How Can We Make Electric Cars Work In Hawaii?

 

Boston like Honolulu has a population of approximately 1 million people. Both cities are grappling with the means to develop their electric car markets so as to reduce the impact of fossil fuels in their transportation sectors by 2035. The people in both cities recognize that without substantially reducing the number of gasoline powered cars all of their other efforts to reduce climate change will not make any substantial difference in air quality.

 

Politicians in both cities set ambitious goals to transition from gasoline to electric power.

 

In 2014, then Massachusetts Governor Deval Patrick pledged that the state would have 300,000 electric cars on the road by 2025. As of 2021 there were only 21,000 registered. The present Governor Charlie Baker pledged that by 2035 all new cars in Massachusetts should be powered by electricity.

 

In 2018 Hawaii Governor David Ige as part of the states ongoing Hawaii Clean Energy Initiative (HCEI) pledged that all million fossil fuel cars on Hawaii roads be be powered by renewable energy sources by 2045.

 

The primary issue in both states and cities is how to pay for and provide enough charging stations to make that happen.

 

Since it takes at least 8 -12 hours to charge an electric car, using a conventional level 1 charger,  8 hours for a level 2 charger and at least 30 minutes for a level 3 charger there is a significant difference in where and how and for much it will cost to charge hundreds of thousands of electric cars. Level 1 and level 2 chargers cost $300- $500, while level 3 chargers cost $20,000 or more. The level 1 and level 2 chargers will easily be installed in solar powered home charging stations while level 3 need to be in areas where the cars can be parked easily

 

It is believed that initially the mass of electric cars will be limited primarily to home owners who have solar panels on their roofs and can charge their cars accordingly. This means essentially that every parking stall for a homeowner will have an electric charger built in.

 

It is assumed that 18,000 chargers will be needed for 300,000 cars. In Boston it was estimated that the cost to accommodate 500,000 cars with chargers and infrastructure upgrades to reach the target by 2035 would take $3 billion dollars In Hawaii, because everything costs nearly double to construct, the costs would more likely be $6 billion.

 

There is another point.
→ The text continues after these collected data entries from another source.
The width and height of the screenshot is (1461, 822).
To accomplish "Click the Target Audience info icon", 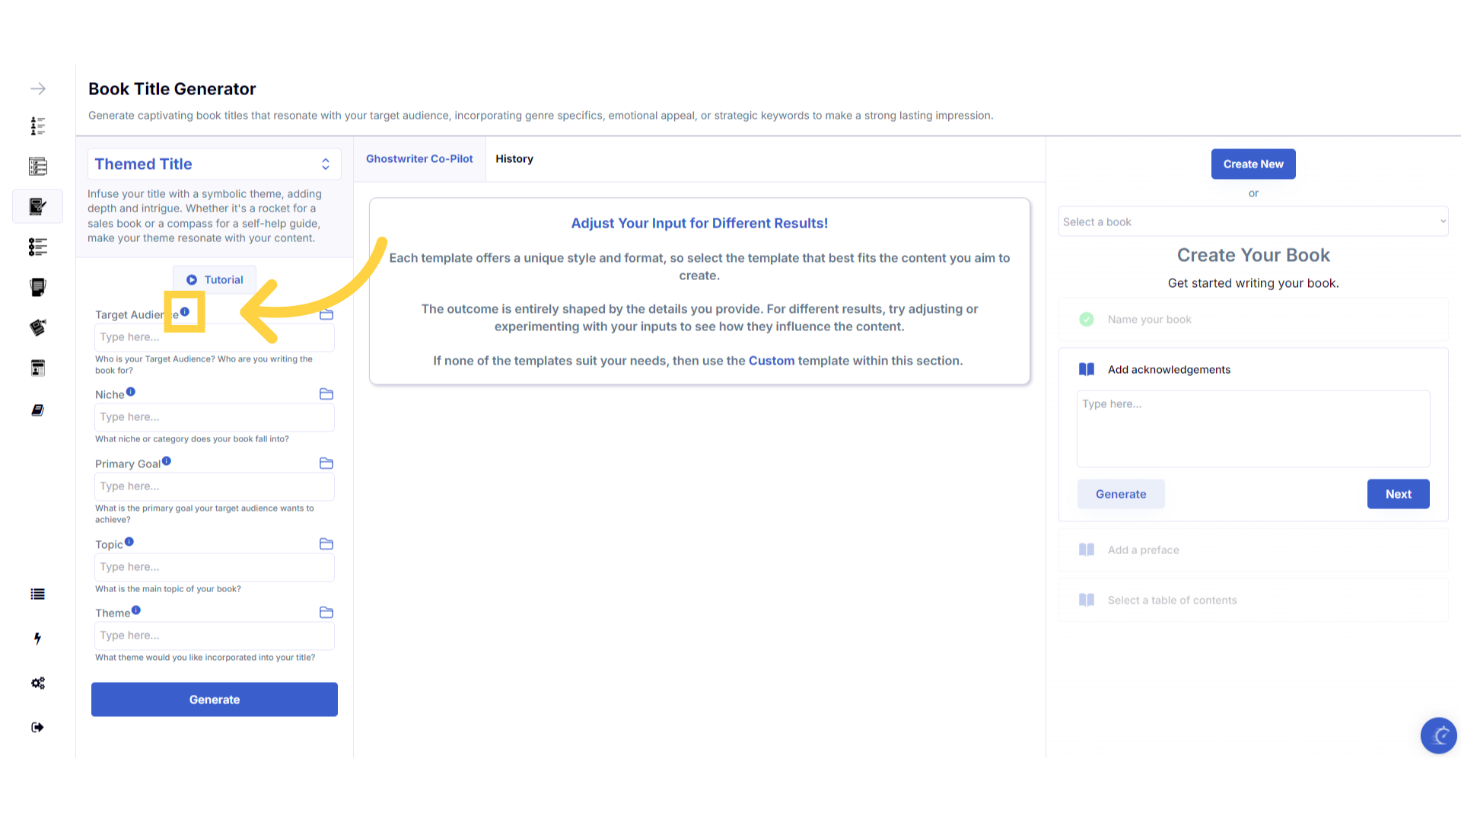I will pos(185,312).
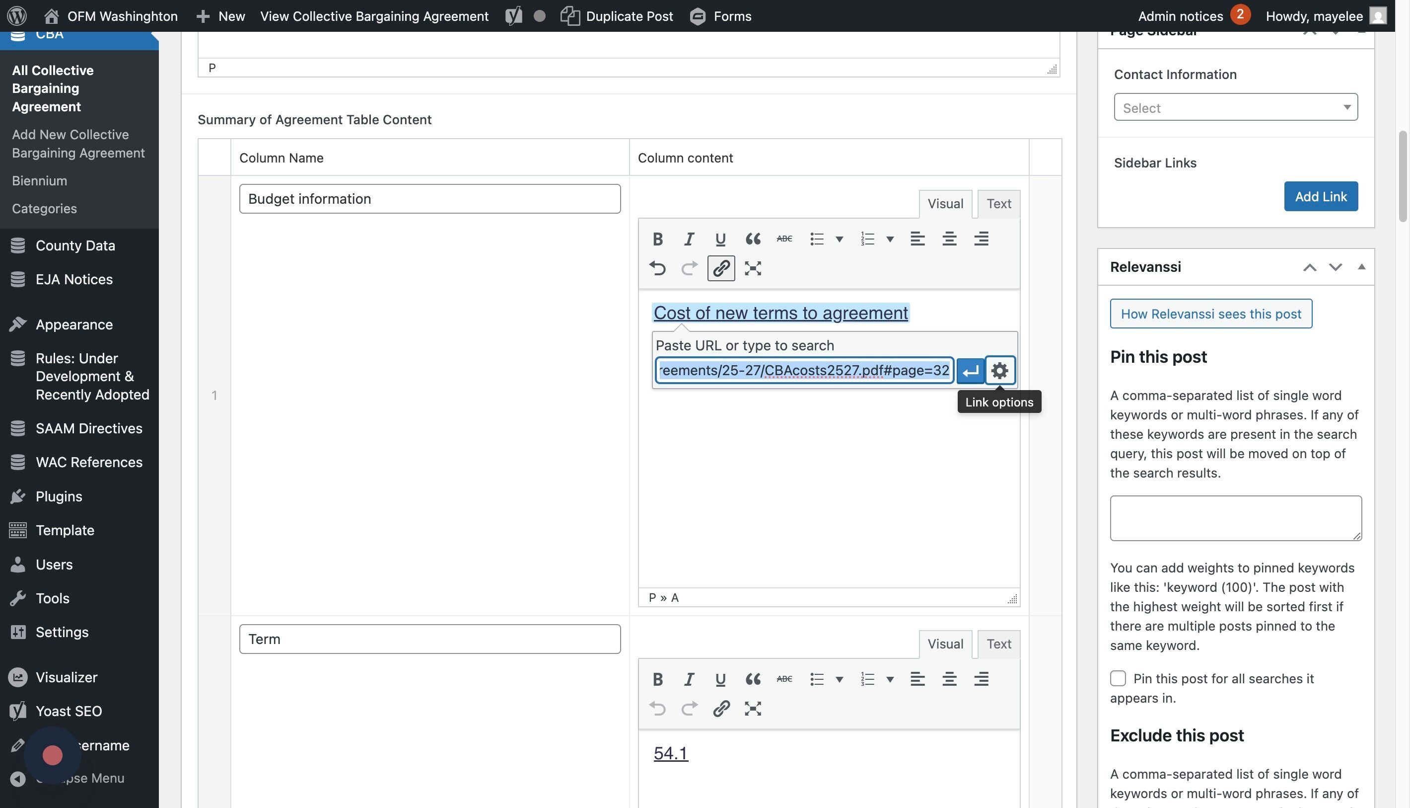Screen dimensions: 1410x808
Task: Open the Plugins menu in sidebar
Action: (59, 496)
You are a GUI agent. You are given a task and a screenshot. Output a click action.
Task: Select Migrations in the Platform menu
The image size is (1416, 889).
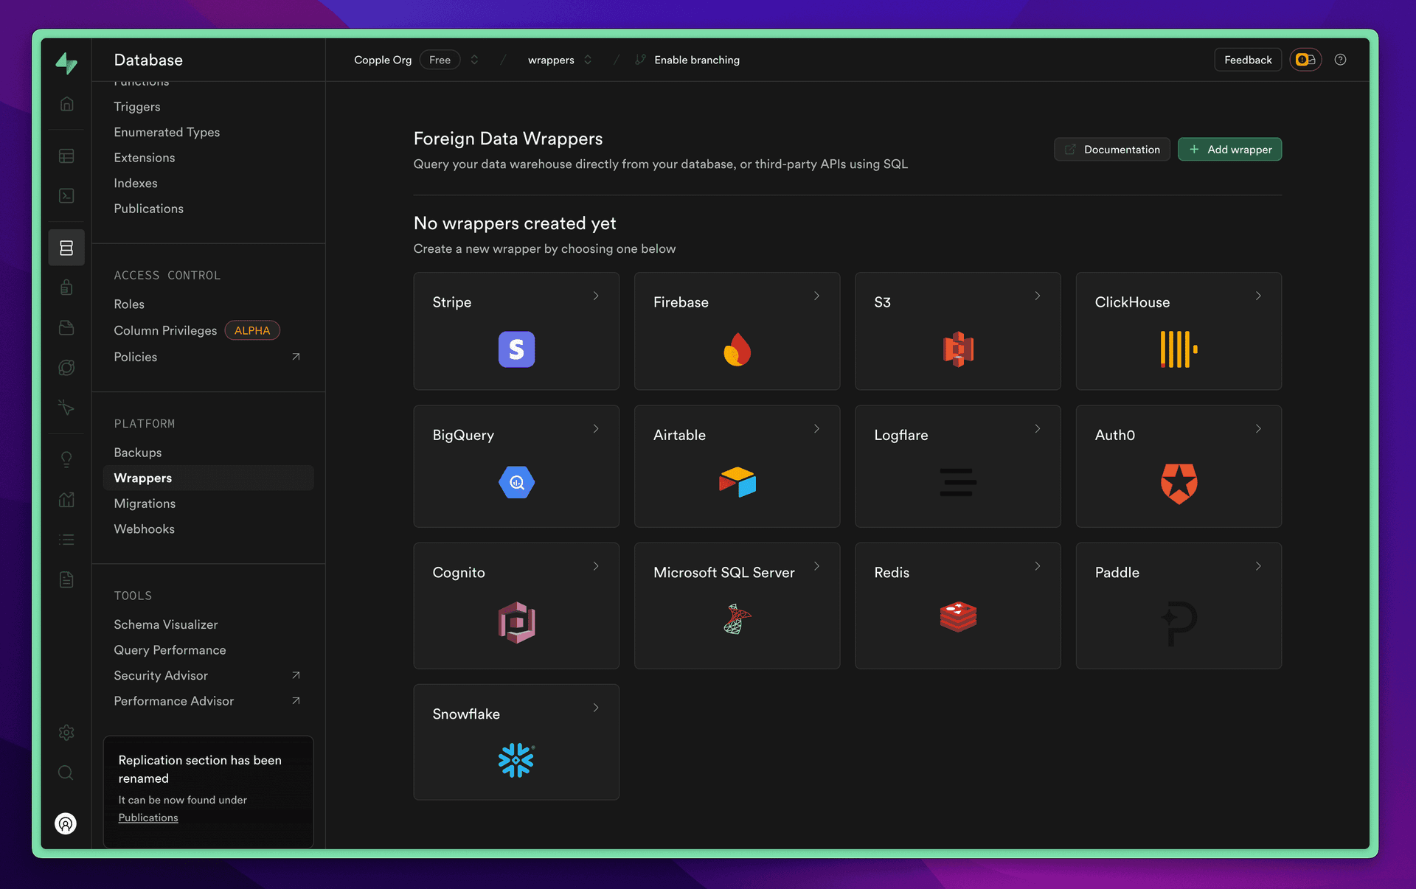pos(145,503)
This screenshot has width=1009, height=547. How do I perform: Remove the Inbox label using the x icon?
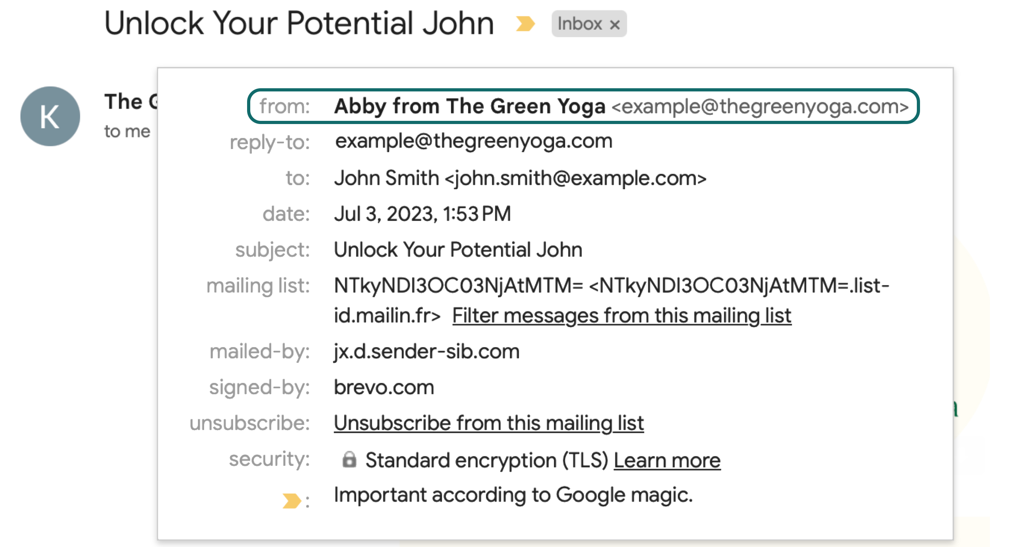(616, 24)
As more people charge their cars, electric utilities will have to produce more power.

 

The National Renewable Energy Laboratory estimates that nationally power plants will have to double their output to by 2050 meet the demand for electrified vehicles. In Hawaii this will mean an increase in rate costs even as the utility is encouraging people to leave the grid with solar panels and batteries.

 

So this is the problem; how to increase the capacity of the HECO grid within a short period of time, how to do that economically when the number of people on the grid willing to pay for it are decreasing and how to pay for all the electric chargers needed to make the system work.

 

In Boston and Honolulu, figuring out how to make electric cars work is going to be very complicated.